**THE REQUEST:** Format every line of the items below as a numbered list, omitting the blank lines.

**Items stored from a collection:**
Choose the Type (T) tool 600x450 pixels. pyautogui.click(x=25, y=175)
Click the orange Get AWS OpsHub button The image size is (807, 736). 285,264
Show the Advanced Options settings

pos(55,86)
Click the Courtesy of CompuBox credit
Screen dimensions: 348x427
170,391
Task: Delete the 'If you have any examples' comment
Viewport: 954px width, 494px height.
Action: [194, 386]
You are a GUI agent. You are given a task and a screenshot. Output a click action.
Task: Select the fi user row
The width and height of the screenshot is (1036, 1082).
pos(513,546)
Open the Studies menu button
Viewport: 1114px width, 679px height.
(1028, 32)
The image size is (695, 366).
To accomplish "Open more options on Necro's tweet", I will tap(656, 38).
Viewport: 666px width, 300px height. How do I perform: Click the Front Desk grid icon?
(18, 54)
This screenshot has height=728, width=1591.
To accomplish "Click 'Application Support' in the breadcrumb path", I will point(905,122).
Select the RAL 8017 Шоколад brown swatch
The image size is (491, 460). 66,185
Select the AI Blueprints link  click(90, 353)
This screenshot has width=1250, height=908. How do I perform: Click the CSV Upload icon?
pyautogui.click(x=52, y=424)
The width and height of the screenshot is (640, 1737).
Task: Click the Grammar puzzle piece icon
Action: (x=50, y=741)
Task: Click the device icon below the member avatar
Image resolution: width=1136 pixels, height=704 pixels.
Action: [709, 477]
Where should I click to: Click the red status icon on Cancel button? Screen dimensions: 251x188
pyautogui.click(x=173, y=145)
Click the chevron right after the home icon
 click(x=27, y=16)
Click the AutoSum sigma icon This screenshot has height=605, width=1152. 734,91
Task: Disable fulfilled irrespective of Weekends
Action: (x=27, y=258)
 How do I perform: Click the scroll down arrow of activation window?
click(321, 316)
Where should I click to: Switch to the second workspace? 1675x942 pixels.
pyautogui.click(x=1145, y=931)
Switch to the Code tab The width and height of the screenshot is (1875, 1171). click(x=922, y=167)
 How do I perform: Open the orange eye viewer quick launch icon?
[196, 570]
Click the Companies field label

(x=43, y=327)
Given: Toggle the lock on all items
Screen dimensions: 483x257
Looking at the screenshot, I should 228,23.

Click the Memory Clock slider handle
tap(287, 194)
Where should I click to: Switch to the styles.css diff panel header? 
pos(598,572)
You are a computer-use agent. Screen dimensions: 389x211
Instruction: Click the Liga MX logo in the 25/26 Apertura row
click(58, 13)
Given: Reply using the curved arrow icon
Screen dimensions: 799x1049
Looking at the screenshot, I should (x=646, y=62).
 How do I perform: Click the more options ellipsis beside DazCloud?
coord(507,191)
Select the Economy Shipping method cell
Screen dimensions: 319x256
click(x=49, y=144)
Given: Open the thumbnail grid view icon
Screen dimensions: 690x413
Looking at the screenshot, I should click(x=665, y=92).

**ANSWER TO THE PROBLEM:**
1. Choose the Type (T) tool 600x450 pixels. pyautogui.click(x=25, y=175)
2. Click the orange Get AWS OpsHub button The image size is (807, 736). 285,264
3. Show the Advanced Options settings
4. pos(55,86)
5. Click the Courtesy of CompuBox credit
6. Screen dimensions: 348x427
7. 170,391
8. Task: Delete the 'If you have any examples' comment
9. Viewport: 954px width, 494px height.
10. Action: [194, 386]
11. You are a GUI agent. You are given a task and a screenshot. Output a click action.
12. Task: Select the fi user row
13. The width and height of the screenshot is (1036, 1082).
14. pos(513,546)
15. Open the Studies menu button
16. Viewport: 1114px width, 679px height.
17. (1028, 32)
18. The image size is (695, 366).
19. To accomplish "Open more options on Necro's tweet", I will tap(656, 38).
20. Viewport: 666px width, 300px height. How do I perform: Click the Front Desk grid icon?
21. (18, 54)
22. This screenshot has height=728, width=1591.
23. To accomplish "Click 'Application Support' in the breadcrumb path", I will point(905,122).
24. Select the RAL 8017 Шоколад brown swatch
25. The image size is (491, 460). 66,185
26. Select the AI Blueprints link  click(90, 353)
27. This screenshot has width=1250, height=908. How do I perform: Click the CSV Upload icon?
28. pyautogui.click(x=52, y=424)
29. The width and height of the screenshot is (640, 1737).
30. Task: Click the Grammar puzzle piece icon
31. Action: (x=50, y=741)
32. Task: Click the device icon below the member avatar
33. Image resolution: width=1136 pixels, height=704 pixels.
34. Action: [709, 477]
35. Where should I click to: Click the red status icon on Cancel button? Screen dimensions: 251x188
36. pyautogui.click(x=173, y=145)
37. Click the chevron right after the home icon
38.  click(x=27, y=16)
39. Click the AutoSum sigma icon This screenshot has height=605, width=1152. 734,91
40. Task: Disable fulfilled irrespective of Weekends
41. Action: (x=27, y=258)
42.  How do I perform: Click the scroll down arrow of activation window?
43. click(321, 316)
44. Where should I click to: Switch to the second workspace? 1675x942 pixels.
45. pyautogui.click(x=1145, y=931)
46. Switch to the Code tab The width and height of the screenshot is (1875, 1171). click(x=922, y=167)
47.  How do I perform: Open the orange eye viewer quick launch icon?
48. [196, 570]
49. Click the Companies field label
50. (x=43, y=327)
51. Given: Toggle the lock on all items
52. Screen dimensions: 483x257
53. Looking at the screenshot, I should 228,23.
54. Click the Memory Clock slider handle
55. tap(287, 194)
56. Where should I click to: Switch to the styles.css diff panel header? 
57. pos(598,572)
58. You are a computer-use agent. Screen dimensions: 389x211
59. Instruction: Click the Liga MX logo in the 25/26 Apertura row
60. click(58, 13)
61. Given: Reply using the curved arrow icon
62. Screen dimensions: 799x1049
63. Looking at the screenshot, I should (x=646, y=62).
64.  How do I perform: Click the more options ellipsis beside DazCloud?
65. coord(507,191)
66. Select the Economy Shipping method cell
67. Screen dimensions: 319x256
68. click(x=49, y=144)
69. Given: Open the thumbnail grid view icon
70. Screen dimensions: 690x413
71. Looking at the screenshot, I should click(x=665, y=92).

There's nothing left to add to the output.